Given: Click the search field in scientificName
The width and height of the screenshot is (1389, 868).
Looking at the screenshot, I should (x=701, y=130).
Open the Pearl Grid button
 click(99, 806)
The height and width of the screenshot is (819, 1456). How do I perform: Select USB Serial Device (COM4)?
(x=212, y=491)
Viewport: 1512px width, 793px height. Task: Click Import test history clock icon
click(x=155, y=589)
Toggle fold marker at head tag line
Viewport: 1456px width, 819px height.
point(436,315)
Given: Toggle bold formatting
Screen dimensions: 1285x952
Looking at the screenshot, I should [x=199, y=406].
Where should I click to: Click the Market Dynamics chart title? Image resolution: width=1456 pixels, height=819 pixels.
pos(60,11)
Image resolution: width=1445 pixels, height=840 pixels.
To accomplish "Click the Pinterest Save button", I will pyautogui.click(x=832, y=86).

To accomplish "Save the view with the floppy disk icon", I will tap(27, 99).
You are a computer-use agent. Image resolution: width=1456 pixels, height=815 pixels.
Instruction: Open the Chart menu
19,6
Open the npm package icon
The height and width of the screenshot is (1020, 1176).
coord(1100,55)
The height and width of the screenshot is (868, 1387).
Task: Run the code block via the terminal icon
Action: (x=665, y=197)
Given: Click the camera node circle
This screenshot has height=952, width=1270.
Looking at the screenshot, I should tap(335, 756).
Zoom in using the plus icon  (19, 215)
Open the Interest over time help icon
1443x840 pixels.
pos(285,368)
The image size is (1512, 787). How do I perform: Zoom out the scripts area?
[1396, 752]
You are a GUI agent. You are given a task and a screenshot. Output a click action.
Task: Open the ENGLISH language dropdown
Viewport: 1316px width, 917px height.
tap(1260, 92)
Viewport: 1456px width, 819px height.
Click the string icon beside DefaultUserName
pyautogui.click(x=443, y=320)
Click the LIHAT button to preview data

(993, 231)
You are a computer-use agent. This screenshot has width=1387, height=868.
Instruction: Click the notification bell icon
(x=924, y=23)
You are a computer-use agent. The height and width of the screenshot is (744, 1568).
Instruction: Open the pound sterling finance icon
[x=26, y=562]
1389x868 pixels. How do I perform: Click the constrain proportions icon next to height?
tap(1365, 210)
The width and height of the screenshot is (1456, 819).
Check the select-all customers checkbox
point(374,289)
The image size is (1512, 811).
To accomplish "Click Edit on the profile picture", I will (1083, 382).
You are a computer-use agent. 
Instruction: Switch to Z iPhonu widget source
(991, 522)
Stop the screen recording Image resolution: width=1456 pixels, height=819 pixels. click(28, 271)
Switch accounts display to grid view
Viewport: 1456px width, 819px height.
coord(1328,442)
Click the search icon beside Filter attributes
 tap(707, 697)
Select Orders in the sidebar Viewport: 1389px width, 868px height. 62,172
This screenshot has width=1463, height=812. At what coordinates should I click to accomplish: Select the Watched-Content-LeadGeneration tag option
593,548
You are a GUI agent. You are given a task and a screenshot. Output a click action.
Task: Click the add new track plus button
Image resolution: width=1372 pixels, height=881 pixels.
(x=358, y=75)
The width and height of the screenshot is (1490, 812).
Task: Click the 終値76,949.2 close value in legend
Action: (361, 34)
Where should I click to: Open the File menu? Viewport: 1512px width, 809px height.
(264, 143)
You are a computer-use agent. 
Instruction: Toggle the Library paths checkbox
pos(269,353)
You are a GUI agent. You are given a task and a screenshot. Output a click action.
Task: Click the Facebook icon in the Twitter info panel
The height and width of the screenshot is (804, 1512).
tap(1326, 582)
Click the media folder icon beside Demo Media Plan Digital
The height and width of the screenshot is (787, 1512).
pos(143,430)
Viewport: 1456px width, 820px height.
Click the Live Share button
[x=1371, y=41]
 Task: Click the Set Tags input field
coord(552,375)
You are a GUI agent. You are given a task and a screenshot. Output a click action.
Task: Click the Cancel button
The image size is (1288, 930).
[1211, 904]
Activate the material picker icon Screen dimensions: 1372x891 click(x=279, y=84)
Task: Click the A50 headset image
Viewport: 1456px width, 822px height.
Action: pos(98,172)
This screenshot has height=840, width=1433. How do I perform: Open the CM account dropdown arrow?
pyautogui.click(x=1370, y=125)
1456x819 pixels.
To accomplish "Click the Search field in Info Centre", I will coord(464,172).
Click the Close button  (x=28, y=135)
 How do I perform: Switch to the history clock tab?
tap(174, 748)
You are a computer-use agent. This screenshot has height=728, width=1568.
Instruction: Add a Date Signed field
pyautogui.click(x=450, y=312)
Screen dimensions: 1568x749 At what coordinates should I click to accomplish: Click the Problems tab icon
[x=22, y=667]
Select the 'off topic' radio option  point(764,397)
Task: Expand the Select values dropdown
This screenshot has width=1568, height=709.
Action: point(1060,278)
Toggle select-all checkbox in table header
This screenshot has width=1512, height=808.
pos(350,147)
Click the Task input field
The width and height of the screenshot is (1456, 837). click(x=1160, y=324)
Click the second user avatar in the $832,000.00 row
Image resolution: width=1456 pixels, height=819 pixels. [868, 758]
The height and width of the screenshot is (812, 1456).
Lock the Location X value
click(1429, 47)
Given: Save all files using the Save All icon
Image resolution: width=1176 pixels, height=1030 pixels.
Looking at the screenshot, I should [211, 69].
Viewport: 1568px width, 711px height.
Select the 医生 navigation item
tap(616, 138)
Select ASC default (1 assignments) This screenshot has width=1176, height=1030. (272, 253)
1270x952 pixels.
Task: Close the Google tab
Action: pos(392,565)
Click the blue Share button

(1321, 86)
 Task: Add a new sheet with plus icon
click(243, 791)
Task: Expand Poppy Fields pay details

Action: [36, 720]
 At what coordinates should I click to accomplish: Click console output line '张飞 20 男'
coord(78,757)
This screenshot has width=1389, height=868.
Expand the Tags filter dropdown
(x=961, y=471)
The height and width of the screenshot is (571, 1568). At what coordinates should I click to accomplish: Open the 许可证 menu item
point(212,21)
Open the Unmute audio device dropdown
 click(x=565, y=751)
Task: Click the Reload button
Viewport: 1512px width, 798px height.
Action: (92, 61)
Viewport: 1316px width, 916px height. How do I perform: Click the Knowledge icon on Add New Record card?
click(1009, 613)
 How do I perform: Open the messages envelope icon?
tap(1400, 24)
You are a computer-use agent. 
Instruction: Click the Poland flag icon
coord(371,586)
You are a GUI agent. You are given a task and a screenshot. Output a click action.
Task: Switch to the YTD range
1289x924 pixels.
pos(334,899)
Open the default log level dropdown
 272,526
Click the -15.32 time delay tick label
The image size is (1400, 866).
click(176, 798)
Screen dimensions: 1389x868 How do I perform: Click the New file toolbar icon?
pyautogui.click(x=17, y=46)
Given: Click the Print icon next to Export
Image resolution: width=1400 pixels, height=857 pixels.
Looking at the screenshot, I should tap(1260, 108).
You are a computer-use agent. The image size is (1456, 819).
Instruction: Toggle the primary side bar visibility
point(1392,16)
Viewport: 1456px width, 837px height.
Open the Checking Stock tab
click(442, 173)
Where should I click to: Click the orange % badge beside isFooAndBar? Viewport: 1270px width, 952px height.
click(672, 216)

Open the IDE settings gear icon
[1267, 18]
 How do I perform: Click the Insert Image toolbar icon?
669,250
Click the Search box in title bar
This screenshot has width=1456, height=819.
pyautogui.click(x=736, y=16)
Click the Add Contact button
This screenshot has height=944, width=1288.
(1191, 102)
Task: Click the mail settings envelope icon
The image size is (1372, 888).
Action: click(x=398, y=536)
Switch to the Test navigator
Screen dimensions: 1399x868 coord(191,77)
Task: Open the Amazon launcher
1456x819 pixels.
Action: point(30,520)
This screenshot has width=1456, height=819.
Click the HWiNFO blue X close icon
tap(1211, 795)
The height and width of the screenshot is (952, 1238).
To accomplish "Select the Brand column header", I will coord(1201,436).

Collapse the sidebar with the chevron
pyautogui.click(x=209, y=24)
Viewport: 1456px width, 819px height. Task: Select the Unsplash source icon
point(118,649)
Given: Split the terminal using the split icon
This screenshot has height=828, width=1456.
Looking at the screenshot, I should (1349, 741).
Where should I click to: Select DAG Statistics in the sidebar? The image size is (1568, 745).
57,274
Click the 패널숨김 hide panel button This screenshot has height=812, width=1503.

> [Required work]: Your answer must be the line holding "Switch to the Test navigator" plus every later line to the end of the records, copied exactly.

> [Reply to the exercise]:
Switch to the Test navigator
Screen dimensions: 1399x868 coord(191,77)
Task: Open the Amazon launcher
1456x819 pixels.
Action: point(30,520)
This screenshot has width=1456, height=819.
Click the HWiNFO blue X close icon
tap(1211, 795)
The height and width of the screenshot is (952, 1238).
To accomplish "Select the Brand column header", I will coord(1201,436).

Collapse the sidebar with the chevron
pyautogui.click(x=209, y=24)
Viewport: 1456px width, 819px height. Task: Select the Unsplash source icon
point(118,649)
Given: Split the terminal using the split icon
This screenshot has height=828, width=1456.
Looking at the screenshot, I should (1349, 741).
Where should I click to: Select DAG Statistics in the sidebar? The image size is (1568, 745).
57,274
Click the 패널숨김 hide panel button This screenshot has height=812, width=1503.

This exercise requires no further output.